## STORED DATA
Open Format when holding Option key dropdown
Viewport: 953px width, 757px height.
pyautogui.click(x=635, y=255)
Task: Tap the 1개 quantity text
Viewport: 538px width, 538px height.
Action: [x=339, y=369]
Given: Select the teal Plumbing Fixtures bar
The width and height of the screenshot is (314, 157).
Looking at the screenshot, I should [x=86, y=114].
--
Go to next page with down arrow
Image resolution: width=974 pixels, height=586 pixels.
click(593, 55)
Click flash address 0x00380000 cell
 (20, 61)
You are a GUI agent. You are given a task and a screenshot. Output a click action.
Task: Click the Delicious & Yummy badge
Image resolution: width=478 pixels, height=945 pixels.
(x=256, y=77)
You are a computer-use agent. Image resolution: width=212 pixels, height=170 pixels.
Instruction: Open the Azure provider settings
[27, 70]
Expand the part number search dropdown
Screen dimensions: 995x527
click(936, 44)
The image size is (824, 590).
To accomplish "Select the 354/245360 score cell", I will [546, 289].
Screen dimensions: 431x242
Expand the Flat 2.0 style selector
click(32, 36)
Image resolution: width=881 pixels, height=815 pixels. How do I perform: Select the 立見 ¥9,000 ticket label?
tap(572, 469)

## GOAL OF THE EXERCISE
Lines of the material in which the word "agent" occurs are to be copied out.

## OUTPUT OF THE TASK
You are a GUI agent. You are given a task and a screenshot. Output a click action.
You are a computer-use agent. Image resolution: width=212 pixels, height=170 pixels.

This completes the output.